What is the impact of domestic politics on China-Russia relations?
Historically, there had been mutual prejudices and negative stereotypes about each other as a result of a history full of conflict and betrayals. A study by Marcin Kaczmarski in our book, however, indicates that in Russia, influential groups of stakeholders close to the Kremlin have by now developed a positive view of ever closer rapprochement with China.

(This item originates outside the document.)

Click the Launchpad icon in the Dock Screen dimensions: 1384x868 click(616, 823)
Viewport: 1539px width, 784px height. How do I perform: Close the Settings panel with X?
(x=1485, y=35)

It will be interesting to see the impact of the Ukraine war on the changing perception of Russia in China, which was analyzed by Jo Inge Bekkevold in our book. The botched conduct of the military campaign and the Kremlin’s strategic miscalculation may yet diminish Russia’s standing as a valuable partner in the eyes of the Chinese to some degree. Before the war, however, the view of Russia in China had been strikingly positive.
Assess the risks and rewards of China-Russia relations in the context of the Ukraine war and security implications for the U.S., EU, and NATO.
A lot of indications point to the conclusion that Russia would not have dared to attack Ukraine at this particular time without at least tacit approval from China. Beijing, however, likely expected this to be a short, sharp conflict that would lead to a quick overthrow of Ukraine’s government and a “new normal” rather than the costly, protracted, and bloody war of attrition it has in fact become. China also likely underestimated the Western reaction to Russia’s aggression and the degree of unity within the EU and NATO, which is now up for a further round of enlargement.
So far, China has neither dared to openly support Russia militarily (despite requests to do so) nor to openly breach the sanctions. While the danger of a simultaneous aggression by Russia in Europe and China in East Asia ̶ a scenario that could challenge the ability of the U.S.-led West to respond ̶ is not off the table, for the medium term it has become less likely as a result of this shock. Western countries would do well to use this time to learn the lessons of why deterrence failed in Ukraine, and how to enhance it regarding Taiwan.